The inbound shipment from Russia during November 1-15 was the fourth highest in the last nine months. For comparison, during the first fortnight of September 2022, India imported a record $1.35 billion worth of oil, an all time high for a fortnight, data compiled by Finland-registered Centre for Research on Energy and Clean Air (CREA) showed.

Russia’s share in Indian crude oil imports surged from around 1 per cent before February 2022 to 21 per cent in October. In November, it is expected to be in the same range, albeit a little lower, sources said.

Price cap fears

However, Indian refiners are treading cautiously on booking supplies from Russia in anticipation of the price cap and impending sanctions, scheduled from December 5, which are expected to disrupt seaborne transport. Some oil marketing companies (OMCs) are still contracting crude from Russia, taking advantage of the January 19 unloading deadline.

A top government official said: “It seems the price cap will be a diluted version of what was being projected four months back, which will benefit India. Global oil trade dynamics is also undergoing a shift with India inching towards Russia and Europe towards Middle East. One thing is clear: nobody wants Russian supplies to stop as the consequences would be catastrophic.”


An OMC executive said: “It is obvious that refiners will wait for clarity on price cap before securing new supplies because flagging a vessel, its marine insurance, etc needs to be fixed.”

Some refiners booked crude oil supplies as there is a little wriggle room for transport. Quite a lot of these contracts are in anticipation of the uncertainties related to the cap. So those supplies will be coming in the first fortnight of January. More clarity is expected post December 5, the official explained.

S&P Global Commodity Insights, in a November 10 report, said the US clarified on October 31 that any Russian-origin cargo loaded before December 5 and discharged by January 19 is not subject to price cap. Allowing Russian crude to be unloaded before January 19 gives oil markets some wiggle room to get used to the new measures.
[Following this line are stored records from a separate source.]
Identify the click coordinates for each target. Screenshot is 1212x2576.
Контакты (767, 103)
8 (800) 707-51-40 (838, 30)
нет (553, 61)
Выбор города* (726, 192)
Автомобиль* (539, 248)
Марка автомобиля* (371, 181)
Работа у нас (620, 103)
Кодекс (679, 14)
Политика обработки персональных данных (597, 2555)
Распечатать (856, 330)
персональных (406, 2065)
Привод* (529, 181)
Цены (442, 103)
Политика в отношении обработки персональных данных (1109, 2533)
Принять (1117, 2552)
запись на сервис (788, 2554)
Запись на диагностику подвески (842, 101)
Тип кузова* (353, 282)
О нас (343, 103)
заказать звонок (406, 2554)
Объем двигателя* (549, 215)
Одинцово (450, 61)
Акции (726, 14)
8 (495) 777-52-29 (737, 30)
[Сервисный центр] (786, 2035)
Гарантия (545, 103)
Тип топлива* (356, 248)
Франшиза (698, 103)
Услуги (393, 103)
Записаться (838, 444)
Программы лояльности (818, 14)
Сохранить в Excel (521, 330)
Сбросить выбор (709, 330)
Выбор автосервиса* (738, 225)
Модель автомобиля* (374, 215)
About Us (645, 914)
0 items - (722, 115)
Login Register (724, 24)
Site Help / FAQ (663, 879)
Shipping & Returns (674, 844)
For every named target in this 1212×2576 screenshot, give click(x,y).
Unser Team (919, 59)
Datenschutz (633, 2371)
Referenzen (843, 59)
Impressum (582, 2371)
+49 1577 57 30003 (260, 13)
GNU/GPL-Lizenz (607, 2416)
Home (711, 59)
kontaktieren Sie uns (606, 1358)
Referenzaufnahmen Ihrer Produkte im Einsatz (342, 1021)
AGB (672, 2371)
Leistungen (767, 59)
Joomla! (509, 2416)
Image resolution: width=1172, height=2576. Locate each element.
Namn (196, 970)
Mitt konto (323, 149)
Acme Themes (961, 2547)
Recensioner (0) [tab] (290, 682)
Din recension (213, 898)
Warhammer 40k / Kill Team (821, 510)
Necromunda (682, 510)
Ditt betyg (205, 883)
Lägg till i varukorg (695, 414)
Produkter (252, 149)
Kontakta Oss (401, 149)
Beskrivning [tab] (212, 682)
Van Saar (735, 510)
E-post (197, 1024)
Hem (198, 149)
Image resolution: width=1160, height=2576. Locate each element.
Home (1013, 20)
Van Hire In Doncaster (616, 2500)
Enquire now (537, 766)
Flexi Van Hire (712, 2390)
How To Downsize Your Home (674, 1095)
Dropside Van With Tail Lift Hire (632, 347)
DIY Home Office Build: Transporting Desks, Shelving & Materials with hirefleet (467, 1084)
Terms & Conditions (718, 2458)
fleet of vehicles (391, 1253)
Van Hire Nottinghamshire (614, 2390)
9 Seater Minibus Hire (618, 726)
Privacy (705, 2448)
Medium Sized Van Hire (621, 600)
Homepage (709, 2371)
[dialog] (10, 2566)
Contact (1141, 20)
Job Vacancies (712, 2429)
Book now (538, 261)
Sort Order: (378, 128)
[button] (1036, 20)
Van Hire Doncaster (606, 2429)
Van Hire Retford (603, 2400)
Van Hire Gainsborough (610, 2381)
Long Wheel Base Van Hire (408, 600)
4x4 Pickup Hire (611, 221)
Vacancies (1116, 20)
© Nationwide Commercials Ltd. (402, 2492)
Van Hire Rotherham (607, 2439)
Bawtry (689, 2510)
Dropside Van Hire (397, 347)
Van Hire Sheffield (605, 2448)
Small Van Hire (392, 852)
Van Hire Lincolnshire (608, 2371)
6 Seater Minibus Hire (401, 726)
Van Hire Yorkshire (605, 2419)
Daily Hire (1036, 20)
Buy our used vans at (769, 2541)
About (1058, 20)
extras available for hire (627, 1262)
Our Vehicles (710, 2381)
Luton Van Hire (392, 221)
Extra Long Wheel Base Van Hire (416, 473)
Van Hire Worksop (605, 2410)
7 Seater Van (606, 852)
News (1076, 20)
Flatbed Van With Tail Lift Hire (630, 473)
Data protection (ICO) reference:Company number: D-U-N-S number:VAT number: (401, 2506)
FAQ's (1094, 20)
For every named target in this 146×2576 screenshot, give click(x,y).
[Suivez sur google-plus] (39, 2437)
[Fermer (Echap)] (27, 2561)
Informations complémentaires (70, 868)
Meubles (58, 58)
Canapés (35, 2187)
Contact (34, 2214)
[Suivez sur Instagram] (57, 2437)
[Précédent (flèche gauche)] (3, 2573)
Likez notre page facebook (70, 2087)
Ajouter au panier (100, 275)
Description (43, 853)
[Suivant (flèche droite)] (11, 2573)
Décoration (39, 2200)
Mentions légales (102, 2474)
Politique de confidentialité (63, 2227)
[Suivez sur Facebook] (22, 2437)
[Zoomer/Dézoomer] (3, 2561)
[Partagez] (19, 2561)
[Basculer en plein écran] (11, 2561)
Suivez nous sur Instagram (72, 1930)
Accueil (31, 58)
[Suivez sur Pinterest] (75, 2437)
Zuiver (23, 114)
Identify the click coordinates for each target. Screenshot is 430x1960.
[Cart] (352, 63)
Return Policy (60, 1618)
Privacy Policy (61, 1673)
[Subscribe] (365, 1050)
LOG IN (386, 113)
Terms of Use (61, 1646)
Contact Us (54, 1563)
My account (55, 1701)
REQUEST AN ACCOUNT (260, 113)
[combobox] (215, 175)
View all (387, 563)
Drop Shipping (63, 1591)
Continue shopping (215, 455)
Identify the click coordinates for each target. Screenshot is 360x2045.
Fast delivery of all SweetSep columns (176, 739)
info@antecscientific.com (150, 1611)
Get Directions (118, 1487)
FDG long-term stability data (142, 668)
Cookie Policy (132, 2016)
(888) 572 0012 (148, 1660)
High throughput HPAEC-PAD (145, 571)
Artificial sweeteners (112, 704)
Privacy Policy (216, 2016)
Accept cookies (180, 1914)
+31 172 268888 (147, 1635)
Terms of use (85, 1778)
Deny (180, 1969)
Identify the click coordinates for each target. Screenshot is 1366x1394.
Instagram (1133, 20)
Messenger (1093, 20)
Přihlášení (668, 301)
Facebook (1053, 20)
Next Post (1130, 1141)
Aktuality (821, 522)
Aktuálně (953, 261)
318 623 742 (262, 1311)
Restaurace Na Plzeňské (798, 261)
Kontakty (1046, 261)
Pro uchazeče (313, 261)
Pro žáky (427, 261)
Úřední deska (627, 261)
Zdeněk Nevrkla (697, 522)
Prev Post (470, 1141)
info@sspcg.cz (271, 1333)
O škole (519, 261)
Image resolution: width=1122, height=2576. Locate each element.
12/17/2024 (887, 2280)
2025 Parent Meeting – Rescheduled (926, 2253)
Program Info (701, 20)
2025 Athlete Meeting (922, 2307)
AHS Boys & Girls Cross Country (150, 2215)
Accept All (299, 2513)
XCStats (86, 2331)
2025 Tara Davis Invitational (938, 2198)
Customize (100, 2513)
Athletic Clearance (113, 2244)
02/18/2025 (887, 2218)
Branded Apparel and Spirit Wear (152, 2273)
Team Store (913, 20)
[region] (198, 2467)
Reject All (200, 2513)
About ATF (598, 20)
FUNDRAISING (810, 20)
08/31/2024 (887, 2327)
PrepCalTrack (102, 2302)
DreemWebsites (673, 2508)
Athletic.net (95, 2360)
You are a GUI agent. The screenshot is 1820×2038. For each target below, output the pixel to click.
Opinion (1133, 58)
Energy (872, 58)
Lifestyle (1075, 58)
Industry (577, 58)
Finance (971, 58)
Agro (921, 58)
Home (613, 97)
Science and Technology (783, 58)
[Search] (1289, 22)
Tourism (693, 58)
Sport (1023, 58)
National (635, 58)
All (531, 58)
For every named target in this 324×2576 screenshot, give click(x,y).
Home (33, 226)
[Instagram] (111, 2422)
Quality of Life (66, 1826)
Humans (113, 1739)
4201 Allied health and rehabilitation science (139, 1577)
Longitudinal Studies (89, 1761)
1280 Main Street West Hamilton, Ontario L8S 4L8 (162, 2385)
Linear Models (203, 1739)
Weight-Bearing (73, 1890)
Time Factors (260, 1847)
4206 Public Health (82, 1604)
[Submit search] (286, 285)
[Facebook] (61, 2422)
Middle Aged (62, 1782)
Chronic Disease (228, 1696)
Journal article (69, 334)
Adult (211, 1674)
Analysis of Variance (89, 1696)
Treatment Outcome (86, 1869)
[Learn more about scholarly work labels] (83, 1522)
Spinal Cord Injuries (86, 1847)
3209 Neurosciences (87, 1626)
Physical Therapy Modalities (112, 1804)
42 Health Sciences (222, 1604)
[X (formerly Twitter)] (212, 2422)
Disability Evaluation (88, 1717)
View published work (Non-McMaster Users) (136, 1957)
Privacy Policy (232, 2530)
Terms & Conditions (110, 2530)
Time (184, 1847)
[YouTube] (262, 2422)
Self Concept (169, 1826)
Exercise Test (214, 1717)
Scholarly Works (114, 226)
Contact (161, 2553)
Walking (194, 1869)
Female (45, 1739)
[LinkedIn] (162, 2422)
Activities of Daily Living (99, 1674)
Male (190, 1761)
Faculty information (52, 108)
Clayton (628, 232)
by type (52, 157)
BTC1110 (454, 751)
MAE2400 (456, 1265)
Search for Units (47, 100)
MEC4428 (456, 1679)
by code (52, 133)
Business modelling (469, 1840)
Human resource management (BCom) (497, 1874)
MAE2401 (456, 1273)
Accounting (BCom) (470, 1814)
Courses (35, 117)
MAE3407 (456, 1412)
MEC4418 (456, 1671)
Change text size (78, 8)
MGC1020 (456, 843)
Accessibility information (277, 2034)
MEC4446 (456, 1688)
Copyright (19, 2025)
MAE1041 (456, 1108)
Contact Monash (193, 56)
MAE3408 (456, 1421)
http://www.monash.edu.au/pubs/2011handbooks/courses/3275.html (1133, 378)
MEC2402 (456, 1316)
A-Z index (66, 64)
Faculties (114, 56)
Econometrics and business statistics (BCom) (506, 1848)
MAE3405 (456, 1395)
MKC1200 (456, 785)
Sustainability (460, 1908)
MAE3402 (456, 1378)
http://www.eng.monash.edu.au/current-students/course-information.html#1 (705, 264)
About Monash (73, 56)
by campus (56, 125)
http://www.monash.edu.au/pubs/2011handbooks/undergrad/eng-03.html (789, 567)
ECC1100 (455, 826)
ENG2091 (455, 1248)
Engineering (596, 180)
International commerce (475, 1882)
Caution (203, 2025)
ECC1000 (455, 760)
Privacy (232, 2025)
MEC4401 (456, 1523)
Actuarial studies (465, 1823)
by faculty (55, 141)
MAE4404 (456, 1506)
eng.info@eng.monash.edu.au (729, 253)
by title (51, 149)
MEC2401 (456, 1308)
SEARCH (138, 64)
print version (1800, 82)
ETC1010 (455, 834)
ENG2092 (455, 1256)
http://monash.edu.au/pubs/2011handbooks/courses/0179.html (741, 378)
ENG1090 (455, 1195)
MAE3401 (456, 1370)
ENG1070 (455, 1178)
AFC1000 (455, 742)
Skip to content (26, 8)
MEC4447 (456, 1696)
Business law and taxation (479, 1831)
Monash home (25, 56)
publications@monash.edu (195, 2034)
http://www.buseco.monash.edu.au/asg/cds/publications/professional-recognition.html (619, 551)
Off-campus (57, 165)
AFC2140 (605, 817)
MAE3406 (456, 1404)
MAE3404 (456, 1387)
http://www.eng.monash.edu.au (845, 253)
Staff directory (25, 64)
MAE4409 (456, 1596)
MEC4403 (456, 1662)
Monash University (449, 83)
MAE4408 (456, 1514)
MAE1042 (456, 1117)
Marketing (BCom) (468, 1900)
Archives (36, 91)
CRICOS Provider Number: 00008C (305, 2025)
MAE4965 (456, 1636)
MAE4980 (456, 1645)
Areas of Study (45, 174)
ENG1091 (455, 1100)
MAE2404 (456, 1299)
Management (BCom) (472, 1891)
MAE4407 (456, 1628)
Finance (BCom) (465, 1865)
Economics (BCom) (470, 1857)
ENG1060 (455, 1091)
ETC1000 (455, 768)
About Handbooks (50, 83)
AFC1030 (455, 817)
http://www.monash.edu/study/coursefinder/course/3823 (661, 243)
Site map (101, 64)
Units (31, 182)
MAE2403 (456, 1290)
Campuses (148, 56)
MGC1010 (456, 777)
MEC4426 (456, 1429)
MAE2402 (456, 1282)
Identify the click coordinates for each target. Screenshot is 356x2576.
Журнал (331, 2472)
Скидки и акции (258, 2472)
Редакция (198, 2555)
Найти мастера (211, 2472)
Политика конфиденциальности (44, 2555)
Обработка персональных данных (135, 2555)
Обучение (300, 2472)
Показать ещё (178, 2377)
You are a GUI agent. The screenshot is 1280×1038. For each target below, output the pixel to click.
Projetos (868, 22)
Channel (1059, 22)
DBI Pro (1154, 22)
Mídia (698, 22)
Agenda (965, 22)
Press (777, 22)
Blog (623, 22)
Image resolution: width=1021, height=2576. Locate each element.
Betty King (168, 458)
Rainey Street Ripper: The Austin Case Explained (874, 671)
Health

“But insurance and shipping service companies still want to know when the sales price for a Russian cargo would be recorded and how price would be verified. It remains unclear also how disputes over pricing and cargo origination would be resolved,” it added.

Reaping benefits

A senior government official said, “Media reports suggest the price cap at $65-70 a barrel, which should benefit Indian refiners. At present, discount on Ural is around $20-22 per barrel. If we can secure supplies in price range of $68-72, it will be a good deal.” However, this is half of the story, and the rest will depend on shipping logistics, but it seems that the “price cap severity would dilute further,” he added.

The EU and G7-based shipowners enjoy a large market share in the Russian tanker trade with S&P Global data suggesting that they lifted 55 per cent of Russian crude exports from the Baltic and Black Sea in September. The G7 estimates that about 95 per cent of the global oil tanker fleet is covered by shipping insurers in G7 countries.